Gitea and Drone.io
Filed under: Configuration Management, Development, Projects
Recently I’ve been frustrated at work while using Gitlab and Jenkins for various reasons, some of the integrations are really fragile due to some plugins we use, both Jenkins and Gitlab are incredibly bloated and use insane amounts of resources and they are simply not reasonable choices for a private setup. Also I recently replaced my server at home (basically a machine that does almost everything I want at home) from a 32 bit atom to an I5 intel machine with 16 gigs of RAM etc, which means I have totally different resources to work with. For example, 32 bit i386 cpu’s are not supported out of the box by docker, and the cpu was quite overloaded. With the new box I’ve been able to play around a little with my setup.

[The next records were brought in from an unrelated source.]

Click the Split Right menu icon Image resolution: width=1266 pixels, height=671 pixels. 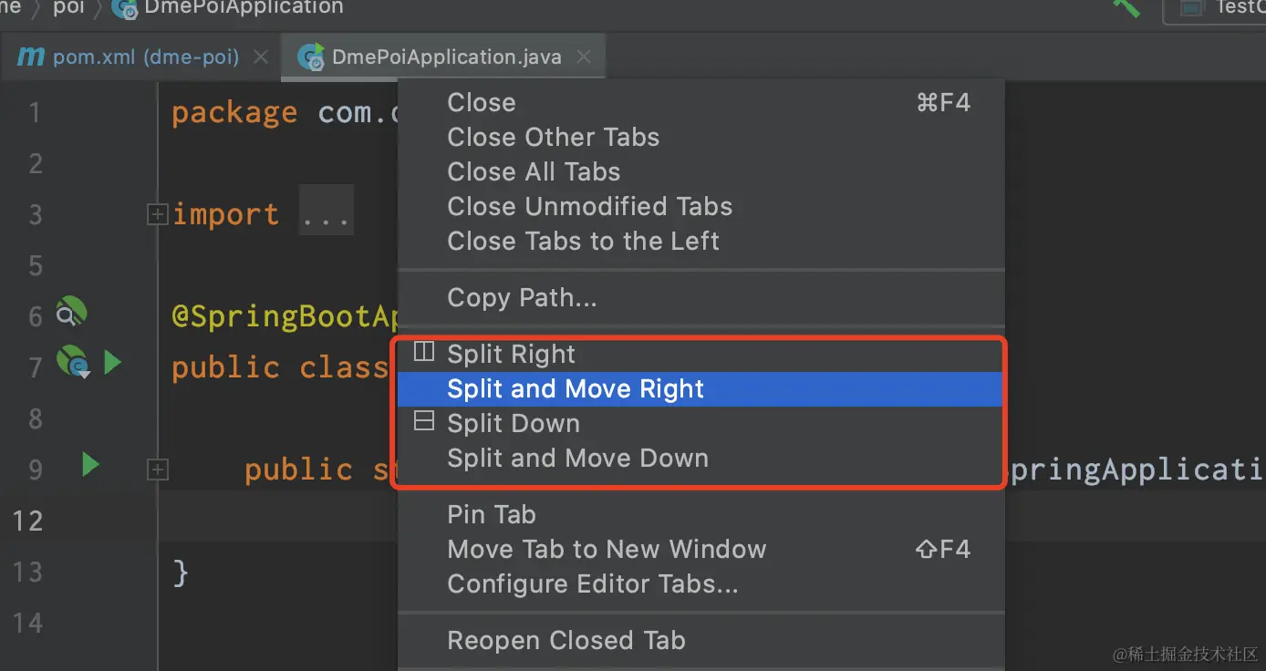424,353
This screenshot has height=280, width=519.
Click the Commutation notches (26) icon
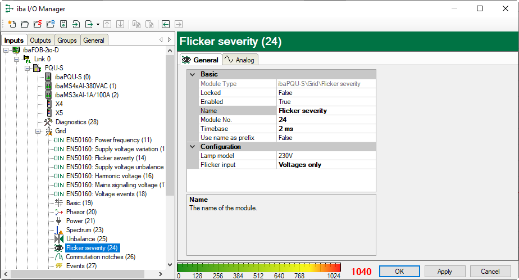(58, 257)
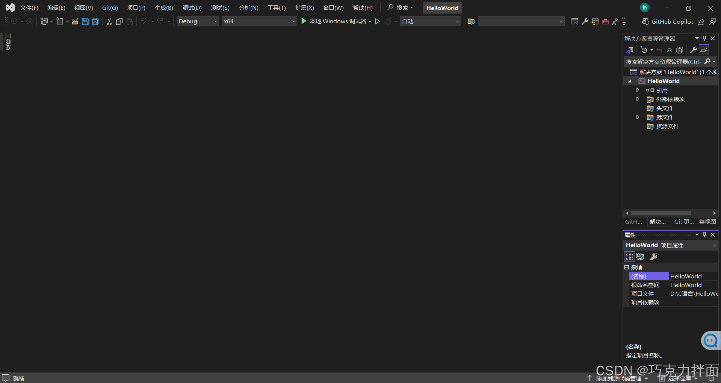Start debugging with 本地 Windows 调试器 green play icon
721x383 pixels.
(x=304, y=21)
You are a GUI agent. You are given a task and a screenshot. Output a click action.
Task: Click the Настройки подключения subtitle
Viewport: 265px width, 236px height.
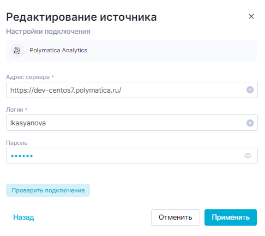[x=48, y=32]
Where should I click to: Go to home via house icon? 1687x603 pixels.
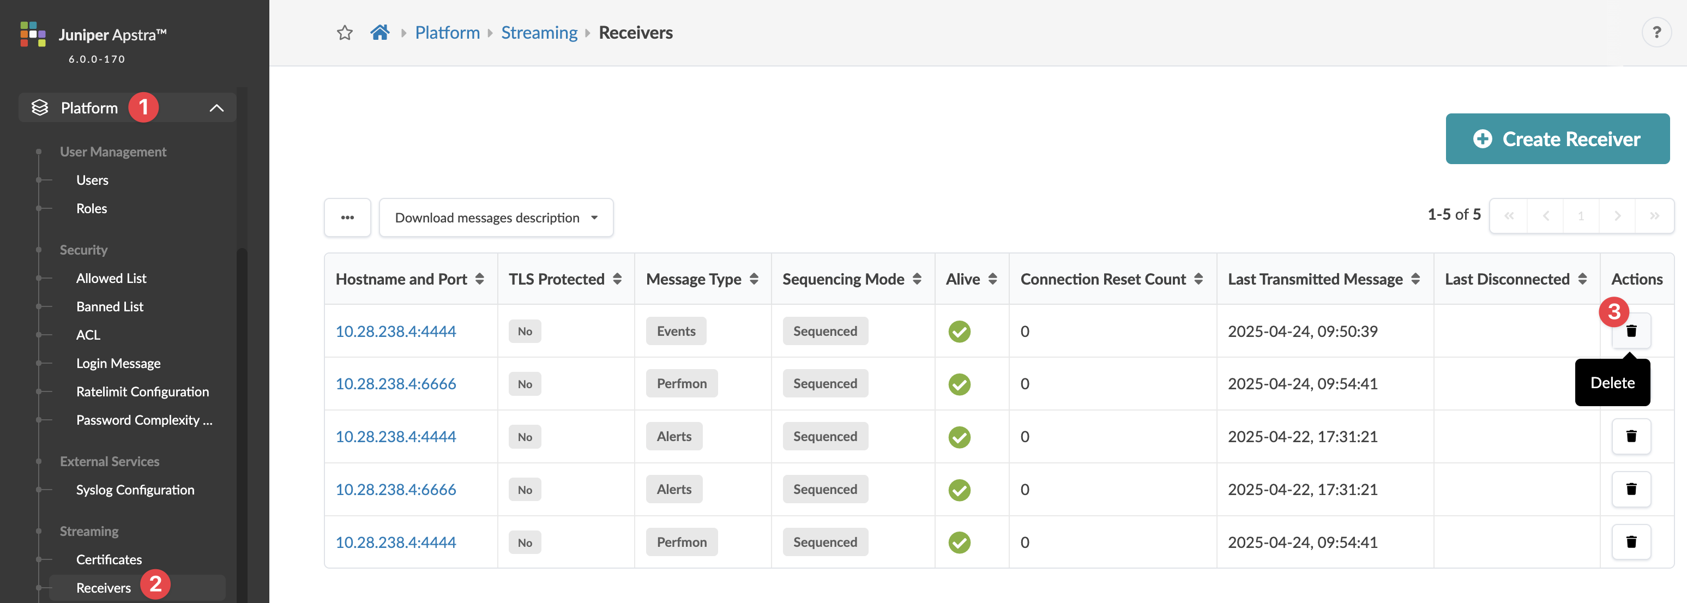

I’ve previously used just a basic and manual git setup at home, with approximately 110’ish repositories in it. I’ve been playing around with gitea and drone.io at home with the new server and am very pleased with it, even though it took a bit of work to get used to it. In all honesty, I’ve only done fairly basic work with it so far. The only really complex stuff I’ve done was to move my existing git repositories into the gitea environment by scripting a bit and using the gitea web based API.
Regarding gitea, so far I’ve noticed the following things:
- Very slim by comparison to other options, currently uses around 60 MB of RAM and not a lot of CPU from what I’ve seen. Especially considering what you get.
- UI is fairly similar to gitlab/github.
- Setup was very simple except for database connection (I winded up just using sqlite3 I believe, I was lazy and also don’t expect more than a very few users).
- Pull Request is really nice.
- Issue tracking seems to work fairly well.
- Docker setup with volumes is very easy.
- Seems to have the essentials in plugins etc that I need.
- API seems very nice, I’ve only used it for the migration so far though.
- The only bad part I’ve seen so far is that the administration panel might be a bit spartan at times, but I don’t really mind.
Regarding drone.io, my first impressions are:
- I absolutely love the yaml file format so far.
- UI is incredibly clean, on the verge of too clean.
- Integration with gitea was super simple once I actually got it working (documentation was not 100% accurate I think).
- Simple to get started with if you have a sane build pattern.
- Nice integration to gitea and you get marks on build statuses etc. Interesting to find if you can block a build from being merged based on build results as well.
- I’ve managed to make a simple build of a playground project I have by adding a Dockerfile which is built into an image when the build is started, then a continuation of the build builds my project inside the docker image we just built.
- First time using docker-compose so it was a bit of a hassle understanding this, but it was fun ;). Not always obvious where some configuration should be placed etc.
- Yaml file format definitely not enough for the type of pipelines we do professionally though :(.
- Pleasantly surprised you can actually add and remove build slaves to the drone.io platform.
- Also pleasantly surprised by how to do parallel build steps. Syntax is super simple.
- I really lack some form of artifact storage, or at least a plugin for something that is not either cloud based or incredibly enterprisey (artifactory). Actually, I’ve had issues just finding a good light weight open source artifact storage so far…
- I also lack some form of nice presentation of various build artifacts, code coverage or unit test results etc.
In all, pleasantly surprised by how simple this was to setup and configure. It was a fun trip and I’ll continue using it at home for now.
As a sidenote, for the stuff I have on github, I do like to use travis, it also has a nice syntax and is a nice solution.